-- Butir Tugas 1 --
Terjemahkan kalimat "Setelah diperiksa di klinik, Rohaida dibawa ke Markas Polres Sidoarjo untuk diinterogasi." dari berita penangkapan Arifin ke dalam bahasa Inggris.
-- Butir Tugas 2 --
Salin tanpa perubahan seluruh bagian berita penangkapan Arifin, mulai dari "Awalnya, sang istri" sampai dengan "sebenarnya kesalahpahaman semata.".

-- Potongan Dokumen --
* * *

Sial Keluarga Arifin Ditangkap Densus karena Istri Bercadar
- VIVA/Lucky Aditya
VIVA – Pasangan suami-istri Arifin dan Siti Rohaida sial benar. Warga Pakis, Kabupaten Malang, Jawa Timur itu sempat ditangkap dan diperiksa aparat Detasemen Khusus 88 Antiteror gara-gara dikira terlibat dalam kelompok teroris, terutama menyusul peledakan bom bunuh diri di Surabaya pada Minggu, 13 Mei 2018.
Awalnya, sang istri yang ditangkap Densus pada Senin pagi, sehari setelah peristiwa bom bunuh diri di Surabaya. Rohaida diringkus saat berkunjung ke rumah adiknya, Rosalina Afrida, di Sidoarjo. Wanita berusia 48 tahun itu kemudian mengantarkan kemenakannya atau anak Rosalina yang sakit ke klinik Bhayangkara di Sidoarjo.
"Tapi saat masuk ke klinik dengan menggandeng kedua kemenakannya, justru istri saya diperiksa oleh polisi bersenjata lengkap. Mungkin karena istri saya dan adiknya cadaran, jadi ditangkap," kata Arifin saat ditemui di rumahnya di Malang pada Rabu.
Setelah diperiksa di klinik, Rohaida dibawa ke Markas Polres Sidoarjo untuk diinterogasi. Saat itulah dia mengabari suaminya bahwa dia ditangkap dan ditahan oleh polisi. Namun Rohaida sudah menyadari dari awal bahwa penangkapan itu sebenarnya kesalahpahaman semata.

* * *

-- Butir data --
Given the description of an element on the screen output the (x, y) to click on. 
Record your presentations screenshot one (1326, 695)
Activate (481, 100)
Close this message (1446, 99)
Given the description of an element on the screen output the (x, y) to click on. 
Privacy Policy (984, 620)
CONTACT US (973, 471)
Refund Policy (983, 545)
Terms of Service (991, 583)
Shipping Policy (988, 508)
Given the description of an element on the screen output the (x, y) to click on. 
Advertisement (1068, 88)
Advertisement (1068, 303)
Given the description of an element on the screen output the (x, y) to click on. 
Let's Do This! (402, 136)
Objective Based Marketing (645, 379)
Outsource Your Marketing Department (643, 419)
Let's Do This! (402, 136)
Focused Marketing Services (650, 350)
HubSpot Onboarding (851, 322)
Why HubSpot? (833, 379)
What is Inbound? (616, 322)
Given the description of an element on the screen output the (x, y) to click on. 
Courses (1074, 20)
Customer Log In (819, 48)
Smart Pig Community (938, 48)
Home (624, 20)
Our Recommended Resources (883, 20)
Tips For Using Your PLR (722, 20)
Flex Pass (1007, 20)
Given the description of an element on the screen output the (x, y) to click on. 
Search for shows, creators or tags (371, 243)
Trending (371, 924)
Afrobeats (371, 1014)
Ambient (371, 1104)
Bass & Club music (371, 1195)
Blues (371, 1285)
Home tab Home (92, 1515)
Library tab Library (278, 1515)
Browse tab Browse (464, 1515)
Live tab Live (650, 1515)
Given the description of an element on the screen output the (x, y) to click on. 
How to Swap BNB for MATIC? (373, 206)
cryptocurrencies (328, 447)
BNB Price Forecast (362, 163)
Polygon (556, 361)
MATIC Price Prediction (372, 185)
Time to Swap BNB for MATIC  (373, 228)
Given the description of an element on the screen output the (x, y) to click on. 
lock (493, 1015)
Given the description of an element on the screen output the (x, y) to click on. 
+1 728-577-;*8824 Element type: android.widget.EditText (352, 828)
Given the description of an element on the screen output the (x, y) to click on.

* * *

-- Hasil 1 --
After being examined at the clinic, Rohaida was taken to the Sidoarjo Police Resort headquarters to be interrogated.

-- Hasil 2 --
Awalnya, sang istri yang ditangkap Densus pada Senin pagi, sehari setelah peristiwa bom bunuh diri di Surabaya. Rohaida diringkus saat berkunjung ke rumah adiknya, Rosalina Afrida, di Sidoarjo. Wanita berusia 48 tahun itu kemudian mengantarkan kemenakannya atau anak Rosalina yang sakit ke klinik Bhayangkara di Sidoarjo.
"Tapi saat masuk ke klinik dengan menggandeng kedua kemenakannya, justru istri saya diperiksa oleh polisi bersenjata lengkap. Mungkin karena istri saya dan adiknya cadaran, jadi ditangkap," kata Arifin saat ditemui di rumahnya di Malang pada Rabu.
Setelah diperiksa di klinik, Rohaida dibawa ke Markas Polres Sidoarjo untuk diinterogasi. Saat itulah dia mengabari suaminya bahwa dia ditangkap dan ditahan oleh polisi. Namun Rohaida sudah menyadari dari awal bahwa penangkapan itu sebenarnya kesalahpahaman semata.